▶ [DOCUMENT SECTION]:
▼
Extra Tuition for children in Suffolk

Most parents want to avoid their children playing ‘catch up’ with their education and carefully address any issues that may be restricting their child from progressing to the next stage. A child may have a special educational need which, perhaps, has been undiagnosed or maybe a child would benefit from supplementary assistance in particular subjects to help keep them up to speed with their classmates. As a result many parents seek additional tuition to support their child’s school education. We’ve taken a closer look at what extra tuition is available here…


Grasping the fundamentals...

A solid primary education will lay firm foundations for children that will stand the test of time. Research shows us that a child, who has managed to grasp the basic fundamentals in primary education, will progress more quickly and is better equipped for the more complicated subject areas that will arise at secondary school and during further education. If there are any gaps in this primary education, he or she may be playing catch up through secondary school and beyond.


To keep their children apace with the work, and help them in areas of difficulty, many parents consider extra tuition. Of course, this comes at a price. It’s worth shopping around; some tutors may offer reduced rates - especially if a child needs help in more than one subject or if a sibling also needs tuition. Initially, tuition prices may appear on the steep side, but, on the whole, most parents really value the extra help and consider the money well worth spent as a wise long-term investment.


Additional tuition can make a huge difference to a child’s confidence and this is often matched with an eagerness to learn more. Plus, during the course of individual or concentrated learning, certain traits or sources of concern may be identified, such as dyslexia, which can be positively remedied using proven recognised techniques.


If you have decided to invest in additional education for your child, what options are open to you? The choice of different tutoring styles is pretty varied, and much of the success depends on how the individual child adapts to a particular programme.


Private Tuition

The first option available is to employ a tutor who educates on a one-to-one basis or who teaches in very small groups – usually no bigger than six. Sessions last between 30 minutes to one and a half hours, depending on the age of the child. The tutor, who is often usually a fully qualified primary school teacher, can steer the pupil in the right direction, working on strengths and addressing weaknesses. Often, after sessions, children are given ‘homework’ to complete independently at home. By employing a private tutor, parents avoid those occasionally fraught moments teaching their children themselves. As time moves on, with improved knowledge and skills, children will need less help with their school homework, too. To find a good tutor, you could ask your child’s teacher or quiz other parents for recommendations.  


Tutorial Guidance

Another approach to providing extra tuition involves teamwork - part tutorial advice, part parental support and guidance. Rather than age, children are assessed on ability, and follow a specially designed individual programme drawn up by a tutor, to actively encourage the child to grasp skills to learn for themselves.

This is then supported by daily ‘homework’, seen under the watchful eye of a parent. Parents are advised to guide their child towards total independent learning. When a student can demonstrate total command of a topic, he or she can progress to a higher level.
▲
▶ [PROVIDED DATA]:
▼
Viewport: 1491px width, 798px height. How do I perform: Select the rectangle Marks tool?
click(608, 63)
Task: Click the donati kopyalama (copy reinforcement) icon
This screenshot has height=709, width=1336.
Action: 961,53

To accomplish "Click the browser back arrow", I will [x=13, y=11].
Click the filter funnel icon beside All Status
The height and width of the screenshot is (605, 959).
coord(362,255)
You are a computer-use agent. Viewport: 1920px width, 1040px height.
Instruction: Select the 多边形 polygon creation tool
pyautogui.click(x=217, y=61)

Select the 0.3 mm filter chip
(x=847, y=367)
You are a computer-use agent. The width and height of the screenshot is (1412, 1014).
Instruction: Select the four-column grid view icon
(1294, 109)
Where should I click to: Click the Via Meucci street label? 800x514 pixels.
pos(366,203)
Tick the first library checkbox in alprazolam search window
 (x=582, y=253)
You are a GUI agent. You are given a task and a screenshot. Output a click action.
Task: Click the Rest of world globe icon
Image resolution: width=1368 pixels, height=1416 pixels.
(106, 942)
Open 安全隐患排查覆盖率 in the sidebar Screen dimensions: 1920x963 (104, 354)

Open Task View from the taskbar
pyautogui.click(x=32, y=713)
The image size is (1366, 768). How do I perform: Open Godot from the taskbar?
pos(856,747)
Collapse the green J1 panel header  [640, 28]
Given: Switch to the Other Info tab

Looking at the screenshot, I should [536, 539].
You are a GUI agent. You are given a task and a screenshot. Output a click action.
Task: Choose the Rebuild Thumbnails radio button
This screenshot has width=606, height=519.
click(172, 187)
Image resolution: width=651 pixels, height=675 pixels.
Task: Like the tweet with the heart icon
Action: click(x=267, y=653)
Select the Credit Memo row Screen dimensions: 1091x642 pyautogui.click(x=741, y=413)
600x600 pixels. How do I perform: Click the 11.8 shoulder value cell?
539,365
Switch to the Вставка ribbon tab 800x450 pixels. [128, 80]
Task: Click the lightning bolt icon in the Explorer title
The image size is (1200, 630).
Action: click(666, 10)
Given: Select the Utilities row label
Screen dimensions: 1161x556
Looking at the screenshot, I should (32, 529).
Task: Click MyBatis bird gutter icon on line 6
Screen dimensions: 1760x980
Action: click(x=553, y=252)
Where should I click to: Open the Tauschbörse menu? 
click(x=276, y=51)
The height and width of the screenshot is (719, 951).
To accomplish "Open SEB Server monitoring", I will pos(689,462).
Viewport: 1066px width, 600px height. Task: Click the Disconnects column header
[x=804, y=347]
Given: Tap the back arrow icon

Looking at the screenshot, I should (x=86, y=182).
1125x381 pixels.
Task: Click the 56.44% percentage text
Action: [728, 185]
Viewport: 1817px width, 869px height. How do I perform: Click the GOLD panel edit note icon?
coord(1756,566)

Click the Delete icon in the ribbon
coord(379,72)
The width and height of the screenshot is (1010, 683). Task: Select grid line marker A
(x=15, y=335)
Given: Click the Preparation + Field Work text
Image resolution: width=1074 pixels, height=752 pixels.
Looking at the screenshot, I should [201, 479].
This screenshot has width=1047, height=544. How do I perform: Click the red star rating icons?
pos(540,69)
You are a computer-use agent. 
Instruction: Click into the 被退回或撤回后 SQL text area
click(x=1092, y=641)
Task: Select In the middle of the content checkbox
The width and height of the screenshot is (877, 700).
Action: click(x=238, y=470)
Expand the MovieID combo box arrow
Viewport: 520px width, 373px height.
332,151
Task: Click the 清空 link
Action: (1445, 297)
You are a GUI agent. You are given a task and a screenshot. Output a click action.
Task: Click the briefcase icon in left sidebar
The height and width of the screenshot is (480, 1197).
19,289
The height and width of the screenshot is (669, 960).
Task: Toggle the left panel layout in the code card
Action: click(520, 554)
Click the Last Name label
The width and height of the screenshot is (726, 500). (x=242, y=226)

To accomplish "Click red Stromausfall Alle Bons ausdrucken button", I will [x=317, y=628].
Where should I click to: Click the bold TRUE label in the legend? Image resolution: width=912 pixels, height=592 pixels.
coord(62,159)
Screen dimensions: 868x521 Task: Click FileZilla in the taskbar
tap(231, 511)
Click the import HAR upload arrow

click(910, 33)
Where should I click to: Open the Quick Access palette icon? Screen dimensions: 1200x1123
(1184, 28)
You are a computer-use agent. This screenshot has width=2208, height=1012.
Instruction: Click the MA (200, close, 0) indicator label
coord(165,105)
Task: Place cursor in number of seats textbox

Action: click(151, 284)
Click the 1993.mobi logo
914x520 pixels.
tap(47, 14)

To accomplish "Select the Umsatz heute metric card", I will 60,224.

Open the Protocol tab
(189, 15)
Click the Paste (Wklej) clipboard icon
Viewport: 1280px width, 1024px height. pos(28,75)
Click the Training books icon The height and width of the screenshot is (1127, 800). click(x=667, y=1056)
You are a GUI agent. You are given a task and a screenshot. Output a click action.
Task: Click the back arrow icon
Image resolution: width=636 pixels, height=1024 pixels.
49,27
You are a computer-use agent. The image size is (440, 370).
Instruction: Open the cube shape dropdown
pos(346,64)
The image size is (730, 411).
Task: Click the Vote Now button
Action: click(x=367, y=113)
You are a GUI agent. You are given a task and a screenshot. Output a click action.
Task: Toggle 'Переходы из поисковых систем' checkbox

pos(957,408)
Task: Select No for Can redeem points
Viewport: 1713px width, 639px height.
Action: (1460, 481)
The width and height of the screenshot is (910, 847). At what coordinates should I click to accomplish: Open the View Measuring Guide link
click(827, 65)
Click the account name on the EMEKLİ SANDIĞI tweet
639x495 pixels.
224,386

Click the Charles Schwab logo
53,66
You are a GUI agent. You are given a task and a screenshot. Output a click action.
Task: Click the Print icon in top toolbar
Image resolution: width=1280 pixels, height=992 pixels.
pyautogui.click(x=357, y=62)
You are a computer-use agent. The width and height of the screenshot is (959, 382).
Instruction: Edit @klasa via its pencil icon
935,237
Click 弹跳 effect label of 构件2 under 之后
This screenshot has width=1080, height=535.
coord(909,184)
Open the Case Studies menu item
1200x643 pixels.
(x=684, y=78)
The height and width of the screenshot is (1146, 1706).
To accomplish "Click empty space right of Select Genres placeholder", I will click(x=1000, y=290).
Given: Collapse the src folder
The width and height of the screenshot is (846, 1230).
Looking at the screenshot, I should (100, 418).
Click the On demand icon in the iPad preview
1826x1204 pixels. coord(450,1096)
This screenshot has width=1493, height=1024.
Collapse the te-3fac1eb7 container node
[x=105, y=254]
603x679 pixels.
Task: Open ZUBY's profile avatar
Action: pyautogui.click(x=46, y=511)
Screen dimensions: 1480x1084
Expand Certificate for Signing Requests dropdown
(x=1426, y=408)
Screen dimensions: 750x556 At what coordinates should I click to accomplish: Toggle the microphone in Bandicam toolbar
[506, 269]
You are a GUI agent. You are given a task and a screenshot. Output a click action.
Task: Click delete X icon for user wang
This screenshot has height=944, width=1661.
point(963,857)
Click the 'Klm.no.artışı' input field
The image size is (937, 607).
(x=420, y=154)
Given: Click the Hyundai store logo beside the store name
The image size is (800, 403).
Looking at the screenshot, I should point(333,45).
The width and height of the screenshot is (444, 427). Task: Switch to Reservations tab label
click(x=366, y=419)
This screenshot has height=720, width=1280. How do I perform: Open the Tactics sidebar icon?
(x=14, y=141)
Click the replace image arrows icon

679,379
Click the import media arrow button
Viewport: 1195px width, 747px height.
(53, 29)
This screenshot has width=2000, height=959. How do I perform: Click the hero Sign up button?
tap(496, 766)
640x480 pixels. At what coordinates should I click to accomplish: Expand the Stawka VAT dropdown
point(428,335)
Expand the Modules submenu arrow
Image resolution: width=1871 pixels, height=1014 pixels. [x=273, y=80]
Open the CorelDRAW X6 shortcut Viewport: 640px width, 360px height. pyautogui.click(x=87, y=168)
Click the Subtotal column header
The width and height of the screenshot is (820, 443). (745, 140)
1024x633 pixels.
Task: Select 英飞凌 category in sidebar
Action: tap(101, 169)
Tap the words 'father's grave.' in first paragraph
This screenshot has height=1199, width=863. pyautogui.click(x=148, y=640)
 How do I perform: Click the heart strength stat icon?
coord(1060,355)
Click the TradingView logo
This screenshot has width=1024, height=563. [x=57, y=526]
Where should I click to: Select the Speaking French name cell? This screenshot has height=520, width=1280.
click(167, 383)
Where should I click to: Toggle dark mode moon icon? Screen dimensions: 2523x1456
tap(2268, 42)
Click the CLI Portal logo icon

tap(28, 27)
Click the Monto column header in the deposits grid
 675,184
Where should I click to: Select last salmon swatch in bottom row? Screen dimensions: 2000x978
▲
▶ [EXPLORE THE MATERIAL]:
a: In the text on extra tuition for children in Suffolk, what is the usual largest group size for a private tutor who teaches small groups?
b: Carry on writing the text about extra tuition for children in Suffolk, starting after its last sentence.

▶ [RESPONSES]:
a: No bigger than six children.

b:
Alternatively, parents can choose from an individual plans using traditional distance learning resources such as DVD’s and interactive internet programmes. Much of the success of these plans depends on the motivation and support of the parent. If cost is an issue, it’s worth rooting around in a decent bookshop where you will find a good number of Key Stage 1 and 2 workbooks. Many are simple to use and follow a day-by-day plan, using a star chart as physical proof of effort and progress. Again, although the books clearly demonstrate working out methods, a child will need parental help.


Parents who express an interest in helping with extra work will highlight its importance and reinforce the fact that it needs to be taken seriously. They will learn more about individual strengths, and identify subjects where more attention is required.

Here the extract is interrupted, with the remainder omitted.